Wednesday, April 28, 2010
Self-monitoring - Watches, Scales, Sizes. and Other Nonsense
For the first time in perhaps 45 years, I no longer wear a watch routinely. I needed one when I was working - to check pulses, respirations, how long someone had been standing or doing an exercise. I still use an alarm clock most mornings, since I need to meet a friend for our early walks, much of the year before sunrise. And of course I have to check clocks for appointments or picking up grandchildren. But otherwise, I move to the rhythms of the day.
When I stretch or work on balance I find myself still counting out seconds - an old habit. But since I've been doing yoga, I've been changing this to focusing on my breath. And if I want to sustain a stretch, I count my breaths rather than the time. It's a subtle difference, but I feel myself relax more when I do this.
I don't use a scale. When I go to the doctor's they weigh me - but that's the only time I'll step on one. I hate them. I come from a family of thin people. I was never thin - and the scale has always felt like a tyrant. My clothes tell me how I'm doing with my weight. When I do certain exercises or movements I can feel whether I need to lose a few pounds - and most of the time that's the case. Keeping track of body fat with calipers or finger pinches is another thing I don't do.

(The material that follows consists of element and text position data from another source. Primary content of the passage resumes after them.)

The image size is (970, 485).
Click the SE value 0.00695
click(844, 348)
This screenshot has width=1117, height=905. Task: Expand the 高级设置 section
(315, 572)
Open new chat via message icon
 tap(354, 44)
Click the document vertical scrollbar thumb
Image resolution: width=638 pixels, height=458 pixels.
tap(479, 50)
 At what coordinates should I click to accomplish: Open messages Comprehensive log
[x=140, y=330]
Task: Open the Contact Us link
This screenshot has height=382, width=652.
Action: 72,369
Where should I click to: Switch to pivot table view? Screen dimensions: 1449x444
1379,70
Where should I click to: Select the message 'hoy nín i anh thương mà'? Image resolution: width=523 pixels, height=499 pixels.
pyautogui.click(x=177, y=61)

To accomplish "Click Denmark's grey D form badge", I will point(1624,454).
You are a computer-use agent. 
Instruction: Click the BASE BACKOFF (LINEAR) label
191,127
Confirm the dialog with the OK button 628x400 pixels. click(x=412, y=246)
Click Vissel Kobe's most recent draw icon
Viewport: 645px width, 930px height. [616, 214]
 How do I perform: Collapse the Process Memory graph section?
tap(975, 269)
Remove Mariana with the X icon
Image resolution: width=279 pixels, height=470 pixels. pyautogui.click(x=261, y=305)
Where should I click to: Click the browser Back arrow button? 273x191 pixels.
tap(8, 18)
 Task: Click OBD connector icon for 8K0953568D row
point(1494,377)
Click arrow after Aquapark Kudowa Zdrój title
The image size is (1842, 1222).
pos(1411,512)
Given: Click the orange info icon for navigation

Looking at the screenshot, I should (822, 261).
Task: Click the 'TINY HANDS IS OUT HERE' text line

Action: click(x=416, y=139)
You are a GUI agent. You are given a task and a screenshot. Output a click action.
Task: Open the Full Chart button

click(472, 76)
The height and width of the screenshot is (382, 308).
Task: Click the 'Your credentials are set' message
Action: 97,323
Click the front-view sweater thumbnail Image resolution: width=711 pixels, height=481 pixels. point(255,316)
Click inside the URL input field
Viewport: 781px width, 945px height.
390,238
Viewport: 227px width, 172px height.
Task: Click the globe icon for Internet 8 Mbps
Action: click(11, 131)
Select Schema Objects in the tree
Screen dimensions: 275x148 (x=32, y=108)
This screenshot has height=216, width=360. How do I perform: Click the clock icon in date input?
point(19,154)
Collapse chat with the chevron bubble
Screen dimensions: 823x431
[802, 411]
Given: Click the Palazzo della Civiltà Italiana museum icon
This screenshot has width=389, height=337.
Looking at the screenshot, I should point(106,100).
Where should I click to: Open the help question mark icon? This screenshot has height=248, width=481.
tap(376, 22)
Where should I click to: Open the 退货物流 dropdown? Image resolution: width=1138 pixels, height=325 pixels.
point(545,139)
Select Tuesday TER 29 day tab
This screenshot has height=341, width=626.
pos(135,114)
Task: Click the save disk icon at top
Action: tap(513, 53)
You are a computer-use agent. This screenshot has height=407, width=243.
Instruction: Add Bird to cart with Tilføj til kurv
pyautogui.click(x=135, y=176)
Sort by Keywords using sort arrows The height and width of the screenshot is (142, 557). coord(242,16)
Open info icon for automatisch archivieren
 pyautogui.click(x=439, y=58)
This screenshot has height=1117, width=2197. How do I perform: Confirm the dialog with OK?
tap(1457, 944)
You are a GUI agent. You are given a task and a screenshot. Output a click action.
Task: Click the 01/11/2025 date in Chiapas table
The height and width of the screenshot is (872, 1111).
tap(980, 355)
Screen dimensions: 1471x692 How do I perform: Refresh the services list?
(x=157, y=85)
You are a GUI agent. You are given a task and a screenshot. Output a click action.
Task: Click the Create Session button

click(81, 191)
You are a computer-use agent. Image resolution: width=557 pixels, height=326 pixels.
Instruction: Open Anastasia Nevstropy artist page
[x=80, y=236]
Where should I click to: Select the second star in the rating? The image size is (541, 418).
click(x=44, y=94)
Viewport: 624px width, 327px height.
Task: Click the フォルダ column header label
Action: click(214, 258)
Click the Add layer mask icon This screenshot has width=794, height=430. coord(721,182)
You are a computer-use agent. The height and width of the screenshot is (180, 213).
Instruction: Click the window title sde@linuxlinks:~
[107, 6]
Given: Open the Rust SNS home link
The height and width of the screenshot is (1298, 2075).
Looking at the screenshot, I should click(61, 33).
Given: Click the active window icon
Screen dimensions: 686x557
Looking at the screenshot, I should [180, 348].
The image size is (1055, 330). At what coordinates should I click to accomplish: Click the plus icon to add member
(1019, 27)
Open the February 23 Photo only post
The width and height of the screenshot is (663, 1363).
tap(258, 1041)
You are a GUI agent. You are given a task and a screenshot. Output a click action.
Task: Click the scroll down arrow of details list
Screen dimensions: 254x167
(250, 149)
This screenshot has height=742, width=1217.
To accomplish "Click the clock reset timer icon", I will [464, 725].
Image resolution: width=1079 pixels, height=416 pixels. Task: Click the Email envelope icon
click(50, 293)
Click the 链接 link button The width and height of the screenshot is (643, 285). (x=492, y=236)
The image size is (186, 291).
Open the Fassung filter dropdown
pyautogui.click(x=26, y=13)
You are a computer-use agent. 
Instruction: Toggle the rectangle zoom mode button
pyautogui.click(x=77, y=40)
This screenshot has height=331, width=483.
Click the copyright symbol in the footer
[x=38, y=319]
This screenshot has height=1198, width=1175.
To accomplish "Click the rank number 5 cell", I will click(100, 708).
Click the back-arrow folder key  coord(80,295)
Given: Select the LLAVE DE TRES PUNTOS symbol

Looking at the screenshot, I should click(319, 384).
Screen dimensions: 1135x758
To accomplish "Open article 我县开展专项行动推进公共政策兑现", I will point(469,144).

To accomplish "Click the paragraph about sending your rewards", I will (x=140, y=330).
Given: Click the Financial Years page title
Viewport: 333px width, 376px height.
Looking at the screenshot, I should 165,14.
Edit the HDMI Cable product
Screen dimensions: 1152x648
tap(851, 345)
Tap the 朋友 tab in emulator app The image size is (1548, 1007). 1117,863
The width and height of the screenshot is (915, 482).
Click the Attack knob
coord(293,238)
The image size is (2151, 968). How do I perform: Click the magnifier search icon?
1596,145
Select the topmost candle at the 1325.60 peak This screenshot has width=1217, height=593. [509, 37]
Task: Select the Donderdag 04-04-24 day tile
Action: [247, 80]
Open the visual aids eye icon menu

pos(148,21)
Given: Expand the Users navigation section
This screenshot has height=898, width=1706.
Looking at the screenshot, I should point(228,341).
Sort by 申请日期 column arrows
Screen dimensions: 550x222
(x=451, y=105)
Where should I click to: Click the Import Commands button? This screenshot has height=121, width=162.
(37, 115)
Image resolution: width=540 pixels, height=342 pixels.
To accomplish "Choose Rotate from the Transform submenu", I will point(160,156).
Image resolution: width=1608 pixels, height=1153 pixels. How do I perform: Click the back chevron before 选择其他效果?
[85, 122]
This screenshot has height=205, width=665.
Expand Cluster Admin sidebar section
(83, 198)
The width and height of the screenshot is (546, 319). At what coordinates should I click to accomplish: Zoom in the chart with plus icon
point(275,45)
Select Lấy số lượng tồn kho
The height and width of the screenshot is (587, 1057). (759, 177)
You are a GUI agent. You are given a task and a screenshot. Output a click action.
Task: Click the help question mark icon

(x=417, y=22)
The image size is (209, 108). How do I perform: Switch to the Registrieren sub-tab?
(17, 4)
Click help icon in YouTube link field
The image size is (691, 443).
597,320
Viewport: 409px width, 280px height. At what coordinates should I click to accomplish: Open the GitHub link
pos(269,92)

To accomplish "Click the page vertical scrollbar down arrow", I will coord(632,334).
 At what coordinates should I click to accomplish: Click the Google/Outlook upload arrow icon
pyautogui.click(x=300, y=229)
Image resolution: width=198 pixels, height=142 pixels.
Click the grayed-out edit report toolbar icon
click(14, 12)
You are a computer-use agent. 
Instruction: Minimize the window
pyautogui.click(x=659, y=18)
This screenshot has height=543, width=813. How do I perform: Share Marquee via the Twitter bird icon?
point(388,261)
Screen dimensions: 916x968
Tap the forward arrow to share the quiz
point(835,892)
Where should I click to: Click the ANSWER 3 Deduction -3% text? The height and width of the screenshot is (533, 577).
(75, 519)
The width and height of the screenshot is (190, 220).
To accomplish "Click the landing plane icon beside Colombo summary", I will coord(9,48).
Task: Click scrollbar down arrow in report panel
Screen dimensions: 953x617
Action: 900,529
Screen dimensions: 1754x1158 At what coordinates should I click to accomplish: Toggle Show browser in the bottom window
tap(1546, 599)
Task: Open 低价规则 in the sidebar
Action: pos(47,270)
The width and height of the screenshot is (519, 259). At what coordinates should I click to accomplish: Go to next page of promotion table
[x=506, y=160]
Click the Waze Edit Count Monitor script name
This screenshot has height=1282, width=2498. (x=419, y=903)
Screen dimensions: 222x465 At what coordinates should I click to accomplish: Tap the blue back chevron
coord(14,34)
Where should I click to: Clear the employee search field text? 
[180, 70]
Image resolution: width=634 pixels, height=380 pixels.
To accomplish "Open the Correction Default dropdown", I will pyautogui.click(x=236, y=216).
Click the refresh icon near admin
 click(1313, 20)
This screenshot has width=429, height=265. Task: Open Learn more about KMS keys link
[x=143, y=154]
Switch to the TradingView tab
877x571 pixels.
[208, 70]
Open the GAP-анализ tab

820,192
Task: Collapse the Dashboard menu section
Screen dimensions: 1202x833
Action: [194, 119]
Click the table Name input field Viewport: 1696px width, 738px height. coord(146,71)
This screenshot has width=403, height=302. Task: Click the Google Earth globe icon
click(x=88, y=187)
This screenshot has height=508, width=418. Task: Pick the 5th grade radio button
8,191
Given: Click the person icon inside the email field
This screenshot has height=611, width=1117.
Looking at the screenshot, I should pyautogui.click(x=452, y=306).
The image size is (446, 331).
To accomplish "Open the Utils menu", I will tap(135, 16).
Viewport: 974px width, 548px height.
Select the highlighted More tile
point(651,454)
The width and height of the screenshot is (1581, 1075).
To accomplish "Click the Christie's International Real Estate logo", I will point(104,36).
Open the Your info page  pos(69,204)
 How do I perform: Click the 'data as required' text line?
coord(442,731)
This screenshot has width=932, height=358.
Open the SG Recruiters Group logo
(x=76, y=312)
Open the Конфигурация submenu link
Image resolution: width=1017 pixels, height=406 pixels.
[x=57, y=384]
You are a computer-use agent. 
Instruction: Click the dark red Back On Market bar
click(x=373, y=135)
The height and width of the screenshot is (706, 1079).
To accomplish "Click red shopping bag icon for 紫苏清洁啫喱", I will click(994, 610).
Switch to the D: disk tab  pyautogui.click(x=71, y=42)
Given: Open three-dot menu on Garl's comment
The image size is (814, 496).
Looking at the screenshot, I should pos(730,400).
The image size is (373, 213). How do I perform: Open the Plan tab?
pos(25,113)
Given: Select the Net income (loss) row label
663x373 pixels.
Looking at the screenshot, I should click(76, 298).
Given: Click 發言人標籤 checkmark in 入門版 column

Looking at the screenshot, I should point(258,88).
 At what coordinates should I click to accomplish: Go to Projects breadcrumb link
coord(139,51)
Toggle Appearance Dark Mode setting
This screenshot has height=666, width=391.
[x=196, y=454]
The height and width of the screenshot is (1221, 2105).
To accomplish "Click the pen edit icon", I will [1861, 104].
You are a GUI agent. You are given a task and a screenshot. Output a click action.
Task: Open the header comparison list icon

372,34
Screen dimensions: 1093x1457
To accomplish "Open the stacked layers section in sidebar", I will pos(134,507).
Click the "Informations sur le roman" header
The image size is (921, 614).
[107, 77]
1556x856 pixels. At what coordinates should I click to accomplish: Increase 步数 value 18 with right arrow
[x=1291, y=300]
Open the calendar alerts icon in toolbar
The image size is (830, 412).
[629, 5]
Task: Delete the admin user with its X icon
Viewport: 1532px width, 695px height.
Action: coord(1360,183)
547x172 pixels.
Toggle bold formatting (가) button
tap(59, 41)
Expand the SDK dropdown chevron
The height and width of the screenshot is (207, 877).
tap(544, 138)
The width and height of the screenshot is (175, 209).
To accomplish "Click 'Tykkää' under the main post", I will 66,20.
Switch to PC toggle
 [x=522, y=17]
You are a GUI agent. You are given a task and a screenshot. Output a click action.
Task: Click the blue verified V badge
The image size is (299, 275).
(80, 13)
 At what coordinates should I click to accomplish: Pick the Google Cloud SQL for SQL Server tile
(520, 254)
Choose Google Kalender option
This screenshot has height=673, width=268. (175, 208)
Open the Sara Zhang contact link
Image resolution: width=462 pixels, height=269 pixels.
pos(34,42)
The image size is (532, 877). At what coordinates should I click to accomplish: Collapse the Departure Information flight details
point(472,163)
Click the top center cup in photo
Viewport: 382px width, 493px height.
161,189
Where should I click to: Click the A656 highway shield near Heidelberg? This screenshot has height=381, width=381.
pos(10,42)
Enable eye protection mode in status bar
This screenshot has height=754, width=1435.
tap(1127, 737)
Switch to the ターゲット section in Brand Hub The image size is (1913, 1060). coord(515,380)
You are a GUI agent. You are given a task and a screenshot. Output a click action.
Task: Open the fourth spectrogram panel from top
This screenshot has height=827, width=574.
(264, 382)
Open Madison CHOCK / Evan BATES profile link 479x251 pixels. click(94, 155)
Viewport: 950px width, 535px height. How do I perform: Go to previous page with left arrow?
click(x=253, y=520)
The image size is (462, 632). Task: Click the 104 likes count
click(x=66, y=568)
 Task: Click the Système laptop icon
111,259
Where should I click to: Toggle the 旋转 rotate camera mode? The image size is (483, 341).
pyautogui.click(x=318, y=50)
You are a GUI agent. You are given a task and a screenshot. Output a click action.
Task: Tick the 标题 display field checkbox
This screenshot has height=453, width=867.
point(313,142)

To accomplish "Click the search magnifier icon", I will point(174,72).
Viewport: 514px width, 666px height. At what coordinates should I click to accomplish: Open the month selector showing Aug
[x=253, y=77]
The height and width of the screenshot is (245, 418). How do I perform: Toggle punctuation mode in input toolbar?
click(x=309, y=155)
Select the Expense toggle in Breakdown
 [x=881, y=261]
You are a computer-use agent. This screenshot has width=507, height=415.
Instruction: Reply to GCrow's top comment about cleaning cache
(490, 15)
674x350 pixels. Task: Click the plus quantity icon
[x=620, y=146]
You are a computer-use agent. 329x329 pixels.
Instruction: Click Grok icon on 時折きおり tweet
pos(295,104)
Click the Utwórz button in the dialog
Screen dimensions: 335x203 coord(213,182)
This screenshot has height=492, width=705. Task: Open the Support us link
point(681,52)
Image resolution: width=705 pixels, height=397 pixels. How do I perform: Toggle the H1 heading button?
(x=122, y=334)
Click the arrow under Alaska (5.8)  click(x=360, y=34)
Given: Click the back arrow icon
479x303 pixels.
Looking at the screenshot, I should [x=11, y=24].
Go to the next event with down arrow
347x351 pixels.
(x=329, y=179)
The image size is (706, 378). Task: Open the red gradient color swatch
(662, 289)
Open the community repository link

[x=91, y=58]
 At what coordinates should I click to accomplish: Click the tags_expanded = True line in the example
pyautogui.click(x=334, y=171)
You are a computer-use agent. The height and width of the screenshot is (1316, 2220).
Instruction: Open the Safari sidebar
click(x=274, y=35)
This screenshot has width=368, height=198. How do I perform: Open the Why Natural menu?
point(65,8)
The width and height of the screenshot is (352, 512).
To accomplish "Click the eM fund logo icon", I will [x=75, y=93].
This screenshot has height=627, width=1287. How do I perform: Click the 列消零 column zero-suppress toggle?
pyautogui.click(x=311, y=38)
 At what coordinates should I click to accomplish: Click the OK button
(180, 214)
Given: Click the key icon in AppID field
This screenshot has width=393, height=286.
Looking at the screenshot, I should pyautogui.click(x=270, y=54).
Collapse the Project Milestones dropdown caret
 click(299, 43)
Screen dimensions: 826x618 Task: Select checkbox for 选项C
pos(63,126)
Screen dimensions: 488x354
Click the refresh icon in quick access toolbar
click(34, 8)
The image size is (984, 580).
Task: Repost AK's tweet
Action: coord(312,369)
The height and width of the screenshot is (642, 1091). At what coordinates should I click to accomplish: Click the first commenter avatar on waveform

I've got eyes, and they don't lie. And it's easy to tell whether I need more muscle strenth by trying a few pushups. When I can't do even modified ones in good alignment, I need to work at it.
I don't count calories or carbs - I know the things that are loaded with them, I know the foods that are especially good for me. If I were diabetic, I'd need to count the carbs to balance out my insulin - but otherwise, I don't think it's necessary to do that.
Sizes of clothes don't determine what I'll buy or wear. It's not necessary to work to get to a size 10. Sizes help to approximate where to look on the racks, but beyond that guide, sizes are irrelevant. I will not be dictated by them.
I've decided that the only thing that counts is how I feel - and so it's become really important to pay attention to that. In the past six months I've been learning a lot about my body through yoga. I see where the losses in strength and flexibility have gradually developed and have been trying to reverse them so that I'm more comfortable in all my movement. I have gradually been moving away from some of the cooking that I used to love to do - realizing I have more discretionary time and a better diet when I let a lot of that go. Our meals are simple, well balanced, nothing fancy. I use local and fresh food as much as possible, and both my husband and I have reduced the quanitities that we eat. I've recently been experimenting with green smoothies (thanks to Suzanne at Enchanted Chameleon and find these to be delicious, satisfying, and for some reason inspiring. After putting such good nutrition into my body, I'm somewhat reluctant to mess things up with a bunch of junk. But I'm not depriving myself - if I want a piece of cake or a couple cookies or a few chips - I have them.
So this is some of what I'm learning - and if you have experiences of how you're moving to a healthier self, while leaving some old crutches behind, let me know.